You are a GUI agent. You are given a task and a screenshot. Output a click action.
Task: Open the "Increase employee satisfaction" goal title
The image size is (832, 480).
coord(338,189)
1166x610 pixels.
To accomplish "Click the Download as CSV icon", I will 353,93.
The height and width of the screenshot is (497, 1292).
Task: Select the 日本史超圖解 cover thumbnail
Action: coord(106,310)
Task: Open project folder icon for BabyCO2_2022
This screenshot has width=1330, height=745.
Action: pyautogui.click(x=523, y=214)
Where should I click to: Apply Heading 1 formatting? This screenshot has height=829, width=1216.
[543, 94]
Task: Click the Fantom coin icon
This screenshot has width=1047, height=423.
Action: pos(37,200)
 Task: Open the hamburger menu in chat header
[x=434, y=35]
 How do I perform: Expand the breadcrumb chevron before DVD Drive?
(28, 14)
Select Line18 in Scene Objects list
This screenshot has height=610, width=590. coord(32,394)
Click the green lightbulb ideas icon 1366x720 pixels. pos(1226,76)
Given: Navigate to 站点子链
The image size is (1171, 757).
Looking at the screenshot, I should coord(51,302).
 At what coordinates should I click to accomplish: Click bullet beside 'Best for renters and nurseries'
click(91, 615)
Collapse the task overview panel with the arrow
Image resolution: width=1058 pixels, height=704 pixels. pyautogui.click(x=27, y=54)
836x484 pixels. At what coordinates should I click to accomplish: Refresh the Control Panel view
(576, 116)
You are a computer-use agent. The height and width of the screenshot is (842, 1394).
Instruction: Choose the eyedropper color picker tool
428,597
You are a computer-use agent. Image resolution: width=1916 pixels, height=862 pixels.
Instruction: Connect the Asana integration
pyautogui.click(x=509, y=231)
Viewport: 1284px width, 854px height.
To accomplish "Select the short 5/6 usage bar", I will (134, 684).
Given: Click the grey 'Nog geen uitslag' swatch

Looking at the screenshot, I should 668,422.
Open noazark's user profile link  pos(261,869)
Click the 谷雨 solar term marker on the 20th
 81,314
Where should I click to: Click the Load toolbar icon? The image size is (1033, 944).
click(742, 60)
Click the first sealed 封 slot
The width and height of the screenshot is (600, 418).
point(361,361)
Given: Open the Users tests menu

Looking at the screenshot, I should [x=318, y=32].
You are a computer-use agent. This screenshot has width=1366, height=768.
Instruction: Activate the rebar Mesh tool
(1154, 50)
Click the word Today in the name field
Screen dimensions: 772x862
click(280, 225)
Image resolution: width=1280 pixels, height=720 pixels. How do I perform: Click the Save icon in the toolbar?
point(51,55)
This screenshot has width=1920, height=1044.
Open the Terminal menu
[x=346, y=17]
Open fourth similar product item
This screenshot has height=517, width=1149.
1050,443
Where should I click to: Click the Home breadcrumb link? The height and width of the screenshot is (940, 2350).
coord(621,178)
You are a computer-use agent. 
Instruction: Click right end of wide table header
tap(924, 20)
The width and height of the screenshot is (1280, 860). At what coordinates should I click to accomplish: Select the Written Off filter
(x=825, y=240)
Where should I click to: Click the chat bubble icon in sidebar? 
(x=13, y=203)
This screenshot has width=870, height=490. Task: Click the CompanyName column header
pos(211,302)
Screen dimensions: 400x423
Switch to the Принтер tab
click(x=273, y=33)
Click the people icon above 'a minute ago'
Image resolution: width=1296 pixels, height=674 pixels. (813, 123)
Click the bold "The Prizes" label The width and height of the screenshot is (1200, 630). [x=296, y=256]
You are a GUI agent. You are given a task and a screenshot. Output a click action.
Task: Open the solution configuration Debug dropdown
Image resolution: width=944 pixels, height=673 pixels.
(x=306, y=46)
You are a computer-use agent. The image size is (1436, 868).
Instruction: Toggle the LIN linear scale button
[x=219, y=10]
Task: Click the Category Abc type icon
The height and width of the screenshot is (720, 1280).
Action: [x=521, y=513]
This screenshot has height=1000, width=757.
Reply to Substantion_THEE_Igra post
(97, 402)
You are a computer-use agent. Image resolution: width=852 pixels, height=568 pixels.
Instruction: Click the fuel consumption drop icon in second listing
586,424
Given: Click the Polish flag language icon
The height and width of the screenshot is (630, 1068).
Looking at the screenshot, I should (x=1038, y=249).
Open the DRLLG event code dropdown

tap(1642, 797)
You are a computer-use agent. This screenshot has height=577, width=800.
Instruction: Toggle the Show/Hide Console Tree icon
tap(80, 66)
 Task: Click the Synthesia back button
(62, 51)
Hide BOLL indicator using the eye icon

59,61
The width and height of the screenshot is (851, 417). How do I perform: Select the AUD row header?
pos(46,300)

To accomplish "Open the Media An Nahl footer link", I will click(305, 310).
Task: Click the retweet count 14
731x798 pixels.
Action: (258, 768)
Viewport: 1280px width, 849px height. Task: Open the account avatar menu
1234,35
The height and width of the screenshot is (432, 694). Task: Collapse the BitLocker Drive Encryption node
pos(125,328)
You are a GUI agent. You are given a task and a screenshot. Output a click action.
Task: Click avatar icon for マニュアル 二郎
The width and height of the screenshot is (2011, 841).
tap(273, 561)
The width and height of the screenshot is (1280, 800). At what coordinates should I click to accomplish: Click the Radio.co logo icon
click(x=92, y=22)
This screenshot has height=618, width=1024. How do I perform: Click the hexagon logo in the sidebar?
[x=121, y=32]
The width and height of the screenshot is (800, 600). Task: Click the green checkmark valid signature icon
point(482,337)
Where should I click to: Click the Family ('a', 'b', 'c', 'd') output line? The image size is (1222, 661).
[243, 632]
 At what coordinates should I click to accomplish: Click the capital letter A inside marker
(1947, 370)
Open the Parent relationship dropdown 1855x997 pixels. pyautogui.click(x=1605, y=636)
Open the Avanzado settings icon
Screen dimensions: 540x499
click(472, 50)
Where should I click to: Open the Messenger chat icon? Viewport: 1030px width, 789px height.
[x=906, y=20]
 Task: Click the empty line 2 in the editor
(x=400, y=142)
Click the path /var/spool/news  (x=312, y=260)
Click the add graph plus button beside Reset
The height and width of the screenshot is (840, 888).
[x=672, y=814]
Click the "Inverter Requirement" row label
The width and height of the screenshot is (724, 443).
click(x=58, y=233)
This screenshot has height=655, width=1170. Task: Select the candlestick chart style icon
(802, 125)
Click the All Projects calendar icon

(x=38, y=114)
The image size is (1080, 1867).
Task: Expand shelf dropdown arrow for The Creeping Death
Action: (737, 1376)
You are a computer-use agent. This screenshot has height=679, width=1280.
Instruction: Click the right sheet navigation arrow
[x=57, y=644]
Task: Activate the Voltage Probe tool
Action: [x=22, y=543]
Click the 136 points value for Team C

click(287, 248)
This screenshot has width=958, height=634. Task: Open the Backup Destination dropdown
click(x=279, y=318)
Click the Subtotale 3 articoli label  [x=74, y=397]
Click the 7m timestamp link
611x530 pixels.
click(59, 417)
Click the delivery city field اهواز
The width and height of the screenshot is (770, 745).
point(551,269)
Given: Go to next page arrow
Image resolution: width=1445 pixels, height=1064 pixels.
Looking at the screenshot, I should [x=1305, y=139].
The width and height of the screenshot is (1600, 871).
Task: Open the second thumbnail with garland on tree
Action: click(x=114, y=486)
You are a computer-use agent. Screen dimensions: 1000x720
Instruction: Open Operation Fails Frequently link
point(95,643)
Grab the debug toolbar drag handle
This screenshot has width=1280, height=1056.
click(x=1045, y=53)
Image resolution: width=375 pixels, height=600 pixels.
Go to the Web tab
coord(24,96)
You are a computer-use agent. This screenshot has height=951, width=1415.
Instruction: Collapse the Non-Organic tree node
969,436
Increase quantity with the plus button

· · · ·

» **Activity**
Find and copy each line of the listing above that holds the word "Increase".

» **Reply to the task**
Task: Open the "Increase employee satisfaction" goal title
Increase quantity with the plus button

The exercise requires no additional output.